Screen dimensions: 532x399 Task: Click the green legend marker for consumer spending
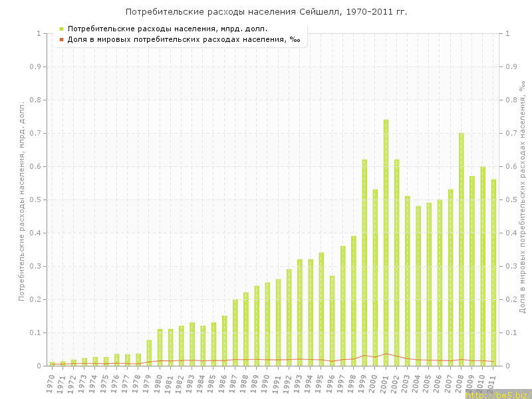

* * *

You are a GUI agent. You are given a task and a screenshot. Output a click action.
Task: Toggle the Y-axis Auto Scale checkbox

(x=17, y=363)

* * *

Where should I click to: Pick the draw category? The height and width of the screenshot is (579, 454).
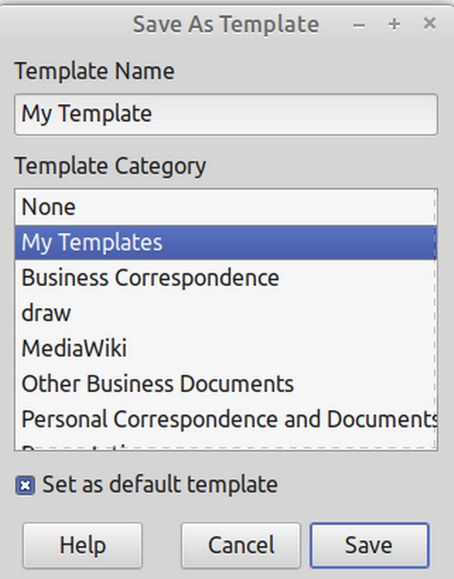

* * *

- WHAT THIS TASK INVOLVES: Every line above in which the word "screenshot" occurs needs to be copied.

- TASK ANSWER:
You are a GUI agent. You are given a task and a screenshot. Output a click action.
Where should I click to: Pick the draw category? The height and width of the screenshot is (579, 454).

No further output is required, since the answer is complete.